Each record should be returned exactly as it is written.

<<<<

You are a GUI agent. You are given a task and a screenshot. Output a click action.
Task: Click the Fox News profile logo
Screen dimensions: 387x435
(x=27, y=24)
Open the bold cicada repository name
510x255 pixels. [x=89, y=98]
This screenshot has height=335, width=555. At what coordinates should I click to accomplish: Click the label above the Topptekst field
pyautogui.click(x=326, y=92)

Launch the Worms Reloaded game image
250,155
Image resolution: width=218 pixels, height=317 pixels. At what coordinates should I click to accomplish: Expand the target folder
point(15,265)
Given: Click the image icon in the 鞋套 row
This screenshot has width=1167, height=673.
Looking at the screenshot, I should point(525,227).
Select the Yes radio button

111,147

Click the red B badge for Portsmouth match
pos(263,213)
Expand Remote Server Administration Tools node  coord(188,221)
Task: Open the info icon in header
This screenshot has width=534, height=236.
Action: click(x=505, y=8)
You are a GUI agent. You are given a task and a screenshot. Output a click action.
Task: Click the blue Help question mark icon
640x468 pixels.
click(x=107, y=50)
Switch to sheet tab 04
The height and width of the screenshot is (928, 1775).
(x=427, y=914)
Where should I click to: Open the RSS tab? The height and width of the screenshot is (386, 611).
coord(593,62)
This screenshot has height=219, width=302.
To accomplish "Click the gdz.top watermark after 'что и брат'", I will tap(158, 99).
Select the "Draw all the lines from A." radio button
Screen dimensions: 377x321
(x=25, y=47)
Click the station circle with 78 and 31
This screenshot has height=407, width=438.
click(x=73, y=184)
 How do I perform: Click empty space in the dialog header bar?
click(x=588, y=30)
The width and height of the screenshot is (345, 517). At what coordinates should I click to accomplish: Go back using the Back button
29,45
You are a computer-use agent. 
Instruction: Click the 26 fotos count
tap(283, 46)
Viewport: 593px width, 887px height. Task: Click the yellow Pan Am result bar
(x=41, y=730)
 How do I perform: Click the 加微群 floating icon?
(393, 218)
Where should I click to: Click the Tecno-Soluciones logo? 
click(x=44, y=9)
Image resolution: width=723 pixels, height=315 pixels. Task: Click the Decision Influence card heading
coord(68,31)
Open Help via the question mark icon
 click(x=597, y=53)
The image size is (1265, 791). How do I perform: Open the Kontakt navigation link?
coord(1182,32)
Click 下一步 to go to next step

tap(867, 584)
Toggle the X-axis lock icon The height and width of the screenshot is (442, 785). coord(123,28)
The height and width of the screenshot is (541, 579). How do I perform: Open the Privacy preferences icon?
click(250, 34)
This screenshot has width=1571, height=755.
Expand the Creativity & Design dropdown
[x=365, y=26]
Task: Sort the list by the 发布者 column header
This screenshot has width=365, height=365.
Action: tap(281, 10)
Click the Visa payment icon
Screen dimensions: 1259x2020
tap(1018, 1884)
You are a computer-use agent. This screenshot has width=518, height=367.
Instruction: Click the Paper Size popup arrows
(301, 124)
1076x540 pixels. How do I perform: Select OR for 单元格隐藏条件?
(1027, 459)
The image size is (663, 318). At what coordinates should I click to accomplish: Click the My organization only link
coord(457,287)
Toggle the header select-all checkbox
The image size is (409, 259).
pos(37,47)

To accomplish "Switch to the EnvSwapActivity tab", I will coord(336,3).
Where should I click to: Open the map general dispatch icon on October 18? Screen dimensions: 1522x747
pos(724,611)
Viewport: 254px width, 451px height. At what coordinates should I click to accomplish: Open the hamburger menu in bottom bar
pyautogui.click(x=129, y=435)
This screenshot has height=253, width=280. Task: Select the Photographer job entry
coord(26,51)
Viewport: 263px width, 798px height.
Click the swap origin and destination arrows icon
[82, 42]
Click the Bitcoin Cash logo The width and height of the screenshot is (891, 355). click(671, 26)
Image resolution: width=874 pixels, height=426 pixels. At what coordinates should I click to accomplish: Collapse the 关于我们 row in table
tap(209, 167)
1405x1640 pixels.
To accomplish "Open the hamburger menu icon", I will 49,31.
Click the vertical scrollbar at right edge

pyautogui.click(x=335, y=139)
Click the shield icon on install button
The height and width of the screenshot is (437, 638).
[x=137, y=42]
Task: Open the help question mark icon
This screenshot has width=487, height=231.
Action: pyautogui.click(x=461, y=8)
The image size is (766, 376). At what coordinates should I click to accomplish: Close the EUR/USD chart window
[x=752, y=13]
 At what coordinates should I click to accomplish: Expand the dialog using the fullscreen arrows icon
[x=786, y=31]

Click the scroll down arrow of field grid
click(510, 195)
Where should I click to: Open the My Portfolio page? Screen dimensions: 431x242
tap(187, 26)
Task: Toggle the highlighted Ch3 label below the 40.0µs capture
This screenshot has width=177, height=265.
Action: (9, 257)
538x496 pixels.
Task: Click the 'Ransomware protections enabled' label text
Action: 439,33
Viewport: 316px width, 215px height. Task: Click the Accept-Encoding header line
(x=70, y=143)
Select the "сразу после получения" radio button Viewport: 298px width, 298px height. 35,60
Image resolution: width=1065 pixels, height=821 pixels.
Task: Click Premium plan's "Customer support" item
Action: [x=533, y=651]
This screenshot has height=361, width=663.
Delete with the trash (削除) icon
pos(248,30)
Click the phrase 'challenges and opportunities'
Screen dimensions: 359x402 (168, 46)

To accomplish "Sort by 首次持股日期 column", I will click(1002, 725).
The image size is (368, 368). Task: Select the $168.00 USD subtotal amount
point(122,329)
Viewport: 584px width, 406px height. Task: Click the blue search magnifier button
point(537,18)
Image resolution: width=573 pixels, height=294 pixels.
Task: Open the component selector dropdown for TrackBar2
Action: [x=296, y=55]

>>>>

- **RESPONSE TO THE TASK**:
You are a GUI agent. You are given a task and a screenshot. Output a click action.
Task: Click the Fox News profile logo
Screen dimensions: 387x435
(x=27, y=24)
Open the bold cicada repository name
510x255 pixels. [x=89, y=98]
This screenshot has height=335, width=555. At what coordinates should I click to accomplish: Click the label above the Topptekst field
pyautogui.click(x=326, y=92)

Launch the Worms Reloaded game image
250,155
Image resolution: width=218 pixels, height=317 pixels. At what coordinates should I click to accomplish: Expand the target folder
point(15,265)
Given: Click the image icon in the 鞋套 row
This screenshot has width=1167, height=673.
Looking at the screenshot, I should point(525,227).
Select the Yes radio button

111,147

Click the red B badge for Portsmouth match
pos(263,213)
Expand Remote Server Administration Tools node  coord(188,221)
Task: Open the info icon in header
This screenshot has width=534, height=236.
Action: click(x=505, y=8)
You are a GUI agent. You are given a task and a screenshot. Output a click action.
Task: Click the blue Help question mark icon
640x468 pixels.
click(x=107, y=50)
Switch to sheet tab 04
The height and width of the screenshot is (928, 1775).
(x=427, y=914)
Where should I click to: Open the RSS tab? The height and width of the screenshot is (386, 611).
coord(593,62)
This screenshot has height=219, width=302.
To accomplish "Click the gdz.top watermark after 'что и брат'", I will tap(158, 99).
Select the "Draw all the lines from A." radio button
Screen dimensions: 377x321
(x=25, y=47)
Click the station circle with 78 and 31
This screenshot has height=407, width=438.
click(x=73, y=184)
 How do I perform: Click empty space in the dialog header bar?
click(x=588, y=30)
The width and height of the screenshot is (345, 517). At what coordinates should I click to accomplish: Go back using the Back button
29,45
You are a computer-use agent. 
Instruction: Click the 26 fotos count
tap(283, 46)
Viewport: 593px width, 887px height. Task: Click the yellow Pan Am result bar
(x=41, y=730)
 How do I perform: Click the 加微群 floating icon?
(393, 218)
Where should I click to: Click the Tecno-Soluciones logo? 
click(x=44, y=9)
Image resolution: width=723 pixels, height=315 pixels. Task: Click the Decision Influence card heading
coord(68,31)
Open Help via the question mark icon
 click(x=597, y=53)
The image size is (1265, 791). How do I perform: Open the Kontakt navigation link?
coord(1182,32)
Click 下一步 to go to next step

tap(867, 584)
Toggle the X-axis lock icon The height and width of the screenshot is (442, 785). coord(123,28)
The height and width of the screenshot is (541, 579). How do I perform: Open the Privacy preferences icon?
click(250, 34)
This screenshot has width=1571, height=755.
Expand the Creativity & Design dropdown
[x=365, y=26]
Task: Sort the list by the 发布者 column header
This screenshot has width=365, height=365.
Action: tap(281, 10)
Click the Visa payment icon
Screen dimensions: 1259x2020
tap(1018, 1884)
You are a computer-use agent. This screenshot has width=518, height=367.
Instruction: Click the Paper Size popup arrows
(301, 124)
1076x540 pixels. How do I perform: Select OR for 单元格隐藏条件?
(1027, 459)
The image size is (663, 318). At what coordinates should I click to accomplish: Click the My organization only link
coord(457,287)
Toggle the header select-all checkbox
The image size is (409, 259).
pos(37,47)

To accomplish "Switch to the EnvSwapActivity tab", I will coord(336,3).
Where should I click to: Open the map general dispatch icon on October 18? Screen dimensions: 1522x747
pos(724,611)
Viewport: 254px width, 451px height. At what coordinates should I click to accomplish: Open the hamburger menu in bottom bar
pyautogui.click(x=129, y=435)
This screenshot has height=253, width=280. Task: Select the Photographer job entry
coord(26,51)
Viewport: 263px width, 798px height.
Click the swap origin and destination arrows icon
[82, 42]
Click the Bitcoin Cash logo The width and height of the screenshot is (891, 355). click(671, 26)
Image resolution: width=874 pixels, height=426 pixels. At what coordinates should I click to accomplish: Collapse the 关于我们 row in table
tap(209, 167)
1405x1640 pixels.
To accomplish "Open the hamburger menu icon", I will 49,31.
Click the vertical scrollbar at right edge

pyautogui.click(x=335, y=139)
Click the shield icon on install button
The height and width of the screenshot is (437, 638).
[x=137, y=42]
Task: Open the help question mark icon
This screenshot has width=487, height=231.
Action: pyautogui.click(x=461, y=8)
The image size is (766, 376). At what coordinates should I click to accomplish: Close the EUR/USD chart window
[x=752, y=13]
 At what coordinates should I click to accomplish: Expand the dialog using the fullscreen arrows icon
[x=786, y=31]

Click the scroll down arrow of field grid
click(510, 195)
Where should I click to: Open the My Portfolio page? Screen dimensions: 431x242
tap(187, 26)
Task: Toggle the highlighted Ch3 label below the 40.0µs capture
This screenshot has width=177, height=265.
Action: (9, 257)
538x496 pixels.
Task: Click the 'Ransomware protections enabled' label text
Action: 439,33
Viewport: 316px width, 215px height. Task: Click the Accept-Encoding header line
(x=70, y=143)
Select the "сразу после получения" radio button Viewport: 298px width, 298px height. 35,60
Image resolution: width=1065 pixels, height=821 pixels.
Task: Click Premium plan's "Customer support" item
Action: [x=533, y=651]
This screenshot has height=361, width=663.
Delete with the trash (削除) icon
pos(248,30)
Click the phrase 'challenges and opportunities'
Screen dimensions: 359x402 (168, 46)

To accomplish "Sort by 首次持股日期 column", I will click(1002, 725).
The image size is (368, 368). Task: Select the $168.00 USD subtotal amount
point(122,329)
Viewport: 584px width, 406px height. Task: Click the blue search magnifier button
point(537,18)
Image resolution: width=573 pixels, height=294 pixels.
Task: Open the component selector dropdown for TrackBar2
Action: [x=296, y=55]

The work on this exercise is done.